'''

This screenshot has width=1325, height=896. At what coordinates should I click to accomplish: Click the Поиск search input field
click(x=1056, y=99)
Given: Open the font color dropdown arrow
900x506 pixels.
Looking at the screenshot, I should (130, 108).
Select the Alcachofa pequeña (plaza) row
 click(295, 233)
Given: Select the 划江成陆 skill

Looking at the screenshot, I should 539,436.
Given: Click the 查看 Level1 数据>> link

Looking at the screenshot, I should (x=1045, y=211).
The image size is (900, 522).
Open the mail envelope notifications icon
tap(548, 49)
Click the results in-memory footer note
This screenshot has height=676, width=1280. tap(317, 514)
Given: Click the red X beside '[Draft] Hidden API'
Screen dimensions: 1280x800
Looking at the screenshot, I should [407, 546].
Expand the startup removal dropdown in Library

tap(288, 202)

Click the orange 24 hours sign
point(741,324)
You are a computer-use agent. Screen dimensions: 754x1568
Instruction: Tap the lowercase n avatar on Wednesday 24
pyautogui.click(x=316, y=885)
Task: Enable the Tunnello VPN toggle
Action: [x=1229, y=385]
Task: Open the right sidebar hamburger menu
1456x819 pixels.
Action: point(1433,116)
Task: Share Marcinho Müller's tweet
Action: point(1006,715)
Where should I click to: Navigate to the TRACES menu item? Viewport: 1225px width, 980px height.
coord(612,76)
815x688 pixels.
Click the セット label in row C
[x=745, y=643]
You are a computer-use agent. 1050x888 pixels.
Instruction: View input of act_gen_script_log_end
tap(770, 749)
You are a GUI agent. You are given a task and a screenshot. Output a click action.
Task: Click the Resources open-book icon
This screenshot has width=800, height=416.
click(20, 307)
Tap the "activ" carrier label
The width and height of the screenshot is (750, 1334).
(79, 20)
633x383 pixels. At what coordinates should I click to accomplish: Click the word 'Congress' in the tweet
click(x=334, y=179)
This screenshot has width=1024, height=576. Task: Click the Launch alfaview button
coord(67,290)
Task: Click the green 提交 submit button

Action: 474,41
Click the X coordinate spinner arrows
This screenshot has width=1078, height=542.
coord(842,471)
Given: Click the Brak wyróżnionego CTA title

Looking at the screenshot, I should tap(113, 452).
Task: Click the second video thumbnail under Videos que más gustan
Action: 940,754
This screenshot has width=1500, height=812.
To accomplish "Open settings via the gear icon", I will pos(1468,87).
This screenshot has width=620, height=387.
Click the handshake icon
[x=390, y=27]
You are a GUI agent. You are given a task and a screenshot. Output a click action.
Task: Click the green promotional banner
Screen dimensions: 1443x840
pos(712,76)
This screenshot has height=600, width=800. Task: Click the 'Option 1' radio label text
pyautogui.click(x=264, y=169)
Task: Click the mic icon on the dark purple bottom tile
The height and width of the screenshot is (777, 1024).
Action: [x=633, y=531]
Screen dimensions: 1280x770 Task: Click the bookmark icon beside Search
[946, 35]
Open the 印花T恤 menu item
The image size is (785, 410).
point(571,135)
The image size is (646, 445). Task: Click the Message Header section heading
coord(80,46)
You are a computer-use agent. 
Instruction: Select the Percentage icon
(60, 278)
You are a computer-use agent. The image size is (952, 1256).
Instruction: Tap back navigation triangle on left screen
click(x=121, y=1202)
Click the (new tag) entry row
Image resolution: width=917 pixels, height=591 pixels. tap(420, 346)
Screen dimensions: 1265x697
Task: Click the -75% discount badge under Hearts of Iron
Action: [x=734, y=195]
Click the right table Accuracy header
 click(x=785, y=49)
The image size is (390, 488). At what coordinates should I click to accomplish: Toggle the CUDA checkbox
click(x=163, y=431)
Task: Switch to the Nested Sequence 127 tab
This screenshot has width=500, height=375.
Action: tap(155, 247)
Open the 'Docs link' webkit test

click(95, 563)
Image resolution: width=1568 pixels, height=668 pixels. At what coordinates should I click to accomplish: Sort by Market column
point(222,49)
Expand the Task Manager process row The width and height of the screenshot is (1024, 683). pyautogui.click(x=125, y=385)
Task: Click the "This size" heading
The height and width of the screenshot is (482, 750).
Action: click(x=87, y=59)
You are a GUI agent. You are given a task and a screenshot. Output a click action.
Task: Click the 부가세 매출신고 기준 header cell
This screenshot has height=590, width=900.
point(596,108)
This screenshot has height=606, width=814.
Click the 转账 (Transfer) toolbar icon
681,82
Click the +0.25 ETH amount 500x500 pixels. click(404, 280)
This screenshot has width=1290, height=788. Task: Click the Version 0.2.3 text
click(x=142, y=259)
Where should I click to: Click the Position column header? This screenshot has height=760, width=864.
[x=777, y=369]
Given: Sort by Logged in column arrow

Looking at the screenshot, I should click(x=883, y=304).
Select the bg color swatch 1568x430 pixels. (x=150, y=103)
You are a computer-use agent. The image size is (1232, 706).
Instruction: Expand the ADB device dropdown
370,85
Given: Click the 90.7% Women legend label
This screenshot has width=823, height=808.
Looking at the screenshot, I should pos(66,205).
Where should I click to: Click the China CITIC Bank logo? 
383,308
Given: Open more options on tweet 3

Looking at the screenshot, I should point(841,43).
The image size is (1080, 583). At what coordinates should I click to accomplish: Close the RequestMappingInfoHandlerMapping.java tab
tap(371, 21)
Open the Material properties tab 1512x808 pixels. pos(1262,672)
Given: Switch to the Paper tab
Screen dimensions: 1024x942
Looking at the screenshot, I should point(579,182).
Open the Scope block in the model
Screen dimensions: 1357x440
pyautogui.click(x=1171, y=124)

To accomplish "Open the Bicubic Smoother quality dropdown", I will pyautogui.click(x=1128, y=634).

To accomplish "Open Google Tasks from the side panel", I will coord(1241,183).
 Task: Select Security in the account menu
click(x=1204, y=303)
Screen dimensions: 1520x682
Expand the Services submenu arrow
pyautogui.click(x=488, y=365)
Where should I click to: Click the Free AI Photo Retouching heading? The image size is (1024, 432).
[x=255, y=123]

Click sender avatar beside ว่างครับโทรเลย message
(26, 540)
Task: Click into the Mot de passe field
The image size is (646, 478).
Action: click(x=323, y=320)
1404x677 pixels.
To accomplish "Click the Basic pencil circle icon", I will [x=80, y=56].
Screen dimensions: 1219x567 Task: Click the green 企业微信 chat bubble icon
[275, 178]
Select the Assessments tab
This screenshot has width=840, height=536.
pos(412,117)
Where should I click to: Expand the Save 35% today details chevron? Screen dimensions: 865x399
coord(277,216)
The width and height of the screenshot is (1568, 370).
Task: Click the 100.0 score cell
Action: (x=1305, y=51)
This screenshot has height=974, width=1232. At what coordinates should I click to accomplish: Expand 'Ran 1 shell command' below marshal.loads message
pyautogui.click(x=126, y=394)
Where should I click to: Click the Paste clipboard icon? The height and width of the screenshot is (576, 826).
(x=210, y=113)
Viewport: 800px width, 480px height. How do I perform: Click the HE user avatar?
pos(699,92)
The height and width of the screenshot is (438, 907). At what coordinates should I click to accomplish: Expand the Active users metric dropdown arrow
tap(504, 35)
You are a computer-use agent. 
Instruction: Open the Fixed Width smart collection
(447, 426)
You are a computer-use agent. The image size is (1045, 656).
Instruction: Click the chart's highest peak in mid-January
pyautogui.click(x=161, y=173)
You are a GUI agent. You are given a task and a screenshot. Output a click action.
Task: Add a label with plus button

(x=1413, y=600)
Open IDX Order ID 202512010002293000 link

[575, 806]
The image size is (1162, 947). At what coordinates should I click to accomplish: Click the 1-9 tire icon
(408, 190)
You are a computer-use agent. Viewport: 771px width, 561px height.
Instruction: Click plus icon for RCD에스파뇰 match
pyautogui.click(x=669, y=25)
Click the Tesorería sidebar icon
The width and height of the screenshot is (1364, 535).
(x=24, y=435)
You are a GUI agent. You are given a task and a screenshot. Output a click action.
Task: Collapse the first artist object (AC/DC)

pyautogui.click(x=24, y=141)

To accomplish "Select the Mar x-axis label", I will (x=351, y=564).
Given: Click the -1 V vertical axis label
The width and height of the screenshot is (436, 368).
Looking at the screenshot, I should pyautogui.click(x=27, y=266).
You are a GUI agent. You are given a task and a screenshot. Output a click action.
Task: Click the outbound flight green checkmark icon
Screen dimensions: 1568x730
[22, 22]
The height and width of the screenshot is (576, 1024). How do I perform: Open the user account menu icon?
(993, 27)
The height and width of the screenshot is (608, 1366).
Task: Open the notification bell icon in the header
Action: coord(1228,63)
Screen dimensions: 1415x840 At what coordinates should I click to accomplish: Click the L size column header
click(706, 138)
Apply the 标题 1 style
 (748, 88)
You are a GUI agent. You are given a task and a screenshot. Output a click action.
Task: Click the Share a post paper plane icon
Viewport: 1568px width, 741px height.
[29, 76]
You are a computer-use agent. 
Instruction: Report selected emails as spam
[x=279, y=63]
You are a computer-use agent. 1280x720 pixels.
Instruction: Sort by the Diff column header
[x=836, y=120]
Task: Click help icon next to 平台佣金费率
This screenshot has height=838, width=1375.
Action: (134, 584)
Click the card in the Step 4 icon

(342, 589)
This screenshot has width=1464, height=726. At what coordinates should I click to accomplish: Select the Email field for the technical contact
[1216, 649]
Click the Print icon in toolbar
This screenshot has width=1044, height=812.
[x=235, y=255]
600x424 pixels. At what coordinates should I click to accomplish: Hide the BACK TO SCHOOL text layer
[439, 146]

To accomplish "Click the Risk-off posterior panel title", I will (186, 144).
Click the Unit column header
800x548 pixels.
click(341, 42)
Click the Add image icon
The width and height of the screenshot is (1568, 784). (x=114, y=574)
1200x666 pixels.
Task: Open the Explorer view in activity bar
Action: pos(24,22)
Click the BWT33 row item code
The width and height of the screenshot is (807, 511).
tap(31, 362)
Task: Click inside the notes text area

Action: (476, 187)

'''

» Task description:
Using the listing, count the lines where the word "Switch" appears and reply with only that number.

» Answer to this problem:
2